A Taiwanese flight with 58 passengers on board turned on its side in midair on Wednesday, clipping an elevated roadway and crashing into a river on the island’s capital of Taipei. At least 23 people were killed in the crash, with reports of up to 20 still missing, BBC reports.
The death toll is expected to rise for the TransAsia Airways flight as rescue crews clear the mostly sunken fuselage in the Keelung River yards from the shore. Teams of rescue officials in rubber rafts huddled around the remains of the wreckage – at least 15 people have been pulled out alive so far.

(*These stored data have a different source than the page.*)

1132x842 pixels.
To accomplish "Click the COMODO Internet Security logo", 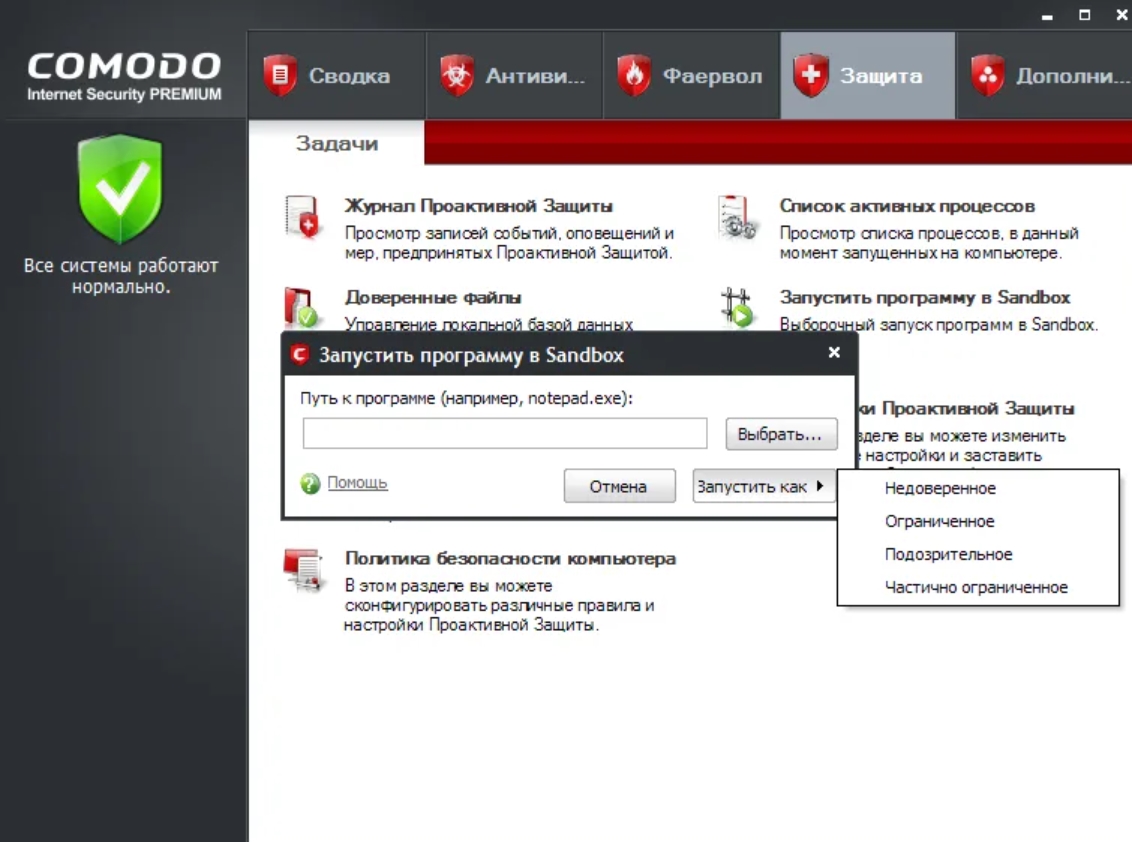I will [124, 77].
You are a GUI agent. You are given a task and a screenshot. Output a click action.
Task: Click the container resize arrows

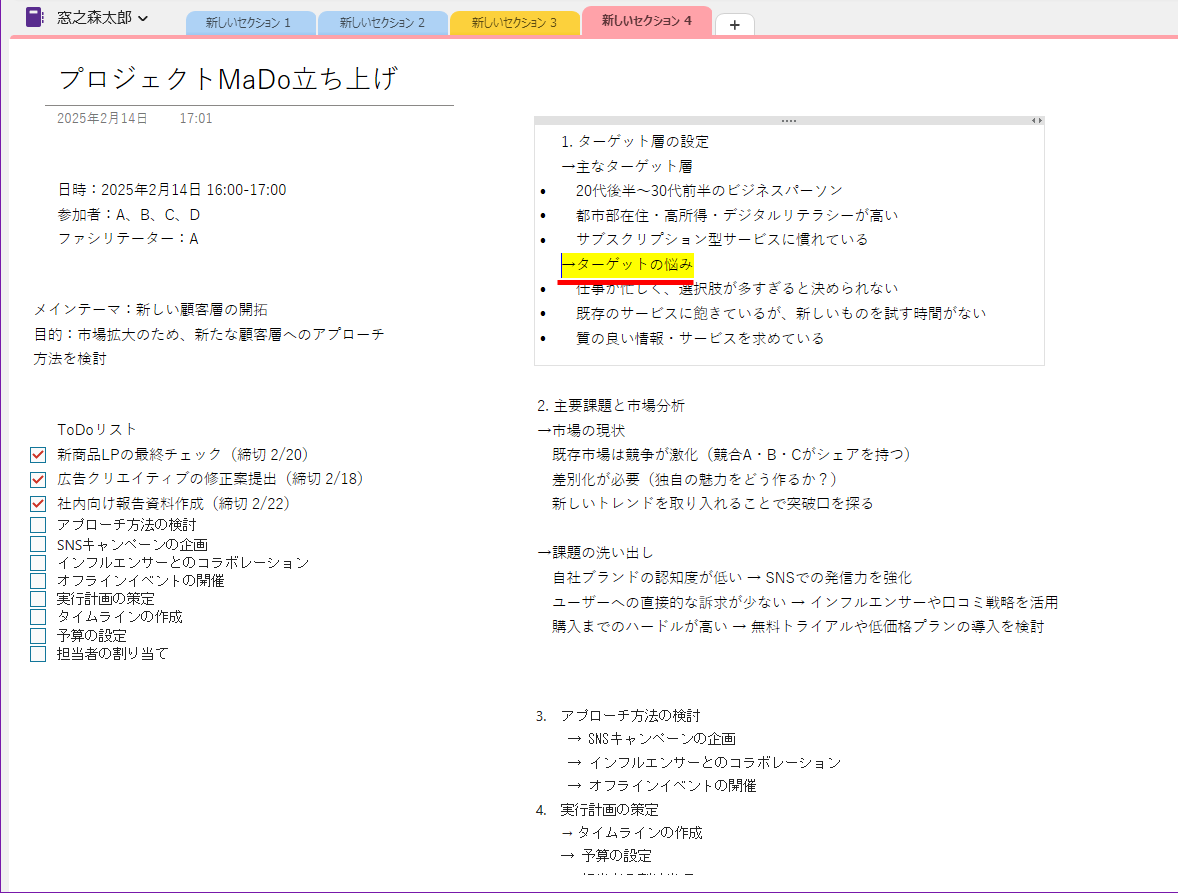point(1036,119)
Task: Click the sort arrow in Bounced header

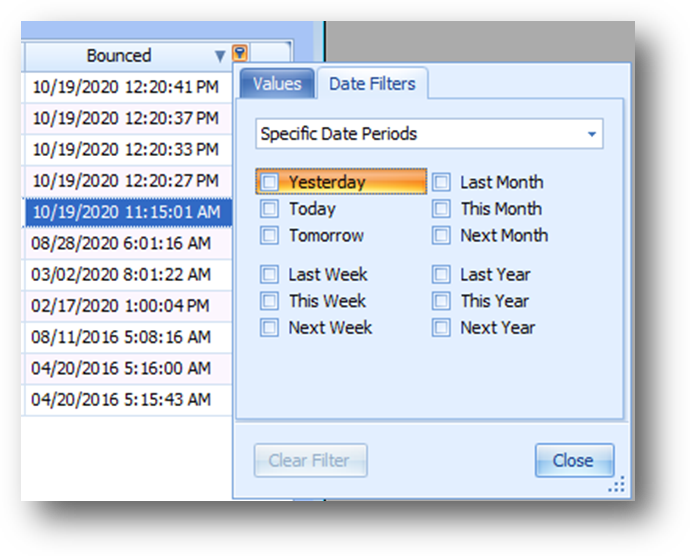Action: [x=220, y=56]
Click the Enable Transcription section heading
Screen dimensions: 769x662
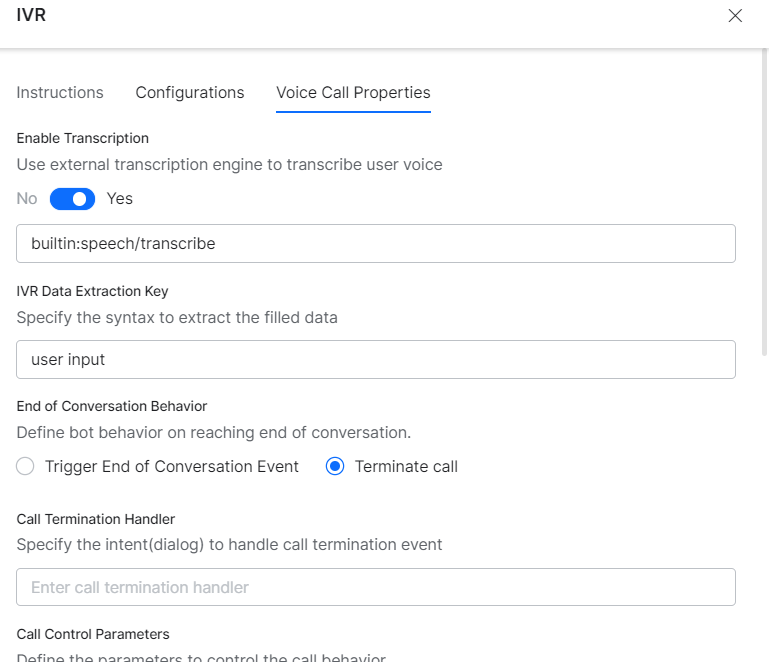83,138
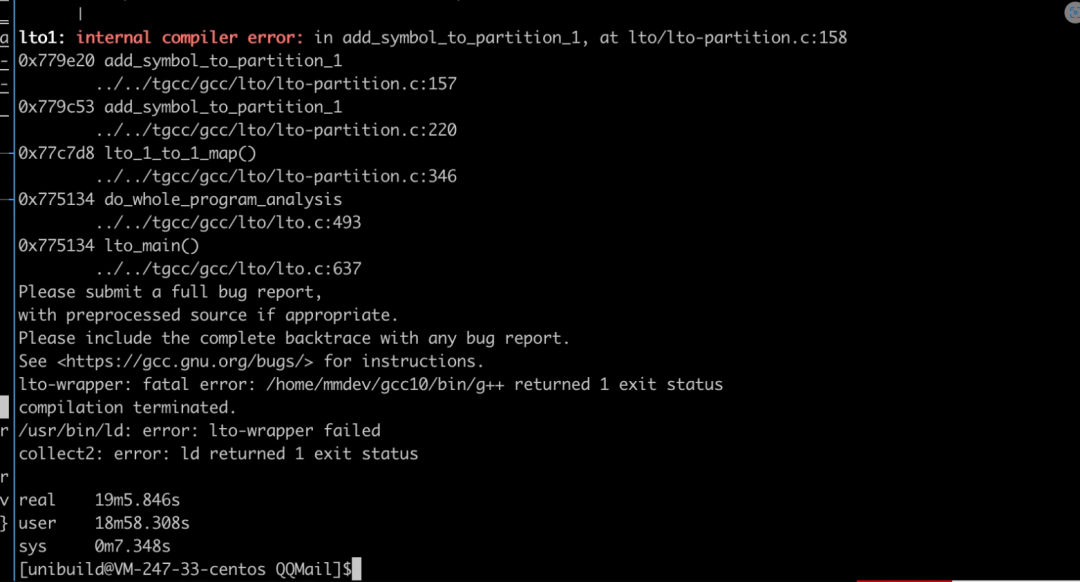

Local television footage showed that the ATR 72 prop-jet aircraft was flying on its side, with one wing scouring past Taiwan’s National Freeway No. 1 just seconds before it plunged into the river.
Thirty-one passengers were from China, Taiwan’s tourism bureau said.
In the past year, this has been the airline carrier’s second French-Italian-built ATR 72 to crash. The previous accident in July 2014 killed 48 people and injured 15.
Wednesday’s flight had taken off from Taipei Songshan Airport and was heading to the Taiwan-controlled Kinmen islands, just off the coast of the south-eastern Chinese city of Xiamen. According to civil aviation officials, the flight took off at 10: 53 a.m. (local time) and lost contact with controllers two minutes later, Lonely Planet reports.
Wu Jun-hong, a Taipei Fire Department official who is coordinating the rescue effort, said the missing people were still in the fuselage or had been most likely pulled downriver.
“At the moment, things don’t look too optimistic,” Mr Wu told reporters at the hectic scene. “Those in the front of the plane are likely to have lost their lives.”
The last communication between the flight’s pilots to air traffic control was “Mayday, mayday, engine flame out,” according to a recording played on local media. However, the recording was not immediately verified by aviation officials.
A TransAsia Airways media office declined to comment on possible reasons for the accident, BBC reported, deferring to a news conference scheduled for later on Wednesday.